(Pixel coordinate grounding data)
*** Block opens ***

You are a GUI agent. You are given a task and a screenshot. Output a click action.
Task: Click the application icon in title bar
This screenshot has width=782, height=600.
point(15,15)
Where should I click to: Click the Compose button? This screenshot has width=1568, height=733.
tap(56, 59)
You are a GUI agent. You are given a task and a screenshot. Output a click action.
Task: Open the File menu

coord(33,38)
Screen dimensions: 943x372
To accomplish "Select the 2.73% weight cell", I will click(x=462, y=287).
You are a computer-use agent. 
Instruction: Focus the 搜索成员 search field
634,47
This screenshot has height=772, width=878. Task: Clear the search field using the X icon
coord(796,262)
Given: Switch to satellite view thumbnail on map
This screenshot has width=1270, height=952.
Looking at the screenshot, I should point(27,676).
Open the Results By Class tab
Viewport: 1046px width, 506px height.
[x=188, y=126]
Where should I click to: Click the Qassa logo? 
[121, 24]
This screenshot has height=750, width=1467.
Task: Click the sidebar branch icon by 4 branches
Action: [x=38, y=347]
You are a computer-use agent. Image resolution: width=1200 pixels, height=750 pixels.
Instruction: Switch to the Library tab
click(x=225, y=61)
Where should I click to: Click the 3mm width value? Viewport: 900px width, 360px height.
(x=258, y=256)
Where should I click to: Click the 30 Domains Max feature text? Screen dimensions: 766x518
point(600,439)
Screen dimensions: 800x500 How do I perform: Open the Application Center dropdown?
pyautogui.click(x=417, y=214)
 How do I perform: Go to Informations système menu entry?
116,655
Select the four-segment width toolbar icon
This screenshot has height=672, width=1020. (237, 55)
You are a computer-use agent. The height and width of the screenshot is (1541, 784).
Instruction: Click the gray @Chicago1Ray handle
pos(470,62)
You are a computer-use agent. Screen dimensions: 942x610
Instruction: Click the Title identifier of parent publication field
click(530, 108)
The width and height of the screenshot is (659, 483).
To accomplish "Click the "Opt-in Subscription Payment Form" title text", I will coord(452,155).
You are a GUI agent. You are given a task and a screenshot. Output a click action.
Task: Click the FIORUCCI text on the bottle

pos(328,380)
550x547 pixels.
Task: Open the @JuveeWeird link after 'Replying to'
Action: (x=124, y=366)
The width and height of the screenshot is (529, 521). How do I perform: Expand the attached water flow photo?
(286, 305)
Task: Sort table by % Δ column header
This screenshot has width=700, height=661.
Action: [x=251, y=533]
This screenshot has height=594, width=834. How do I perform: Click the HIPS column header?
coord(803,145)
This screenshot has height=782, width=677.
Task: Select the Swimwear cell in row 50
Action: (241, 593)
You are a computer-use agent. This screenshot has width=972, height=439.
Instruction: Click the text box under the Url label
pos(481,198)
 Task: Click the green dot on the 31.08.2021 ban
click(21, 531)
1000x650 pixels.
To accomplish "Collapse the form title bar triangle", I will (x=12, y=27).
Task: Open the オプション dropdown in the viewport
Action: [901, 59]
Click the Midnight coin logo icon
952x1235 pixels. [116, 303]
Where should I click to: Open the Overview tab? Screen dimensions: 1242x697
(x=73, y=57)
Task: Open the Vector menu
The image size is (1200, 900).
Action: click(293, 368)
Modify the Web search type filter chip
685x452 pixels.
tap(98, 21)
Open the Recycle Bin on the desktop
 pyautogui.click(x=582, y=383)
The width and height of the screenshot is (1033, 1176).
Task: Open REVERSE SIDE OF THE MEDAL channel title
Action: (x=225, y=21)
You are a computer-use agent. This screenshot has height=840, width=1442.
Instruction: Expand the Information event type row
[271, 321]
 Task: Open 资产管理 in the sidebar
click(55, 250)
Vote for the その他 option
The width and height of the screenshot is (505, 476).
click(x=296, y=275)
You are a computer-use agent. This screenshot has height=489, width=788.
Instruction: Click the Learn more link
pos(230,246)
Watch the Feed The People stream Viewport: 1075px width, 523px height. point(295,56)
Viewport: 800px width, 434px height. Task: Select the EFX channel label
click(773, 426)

*** Block closes ***

- What the task asks -
From the opening line of the data above through the line holding "You are a computer-use agent. Image", give every line again exactly as it stands.

- Answer space -
You are a GUI agent. You are given a task and a screenshot. Output a click action.
Task: Click the application icon in title bar
This screenshot has width=782, height=600.
point(15,15)
Where should I click to: Click the Compose button? This screenshot has width=1568, height=733.
tap(56, 59)
You are a GUI agent. You are given a task and a screenshot. Output a click action.
Task: Open the File menu

coord(33,38)
Screen dimensions: 943x372
To accomplish "Select the 2.73% weight cell", I will click(x=462, y=287).
You are a computer-use agent. 
Instruction: Focus the 搜索成员 search field
634,47
This screenshot has height=772, width=878. Task: Clear the search field using the X icon
coord(796,262)
Given: Switch to satellite view thumbnail on map
This screenshot has width=1270, height=952.
Looking at the screenshot, I should point(27,676).
Open the Results By Class tab
Viewport: 1046px width, 506px height.
[x=188, y=126]
Where should I click to: Click the Qassa logo? 
[121, 24]
This screenshot has height=750, width=1467.
Task: Click the sidebar branch icon by 4 branches
Action: [x=38, y=347]
You are a computer-use agent. Image resolution: width=1200 pixels, height=750 pixels.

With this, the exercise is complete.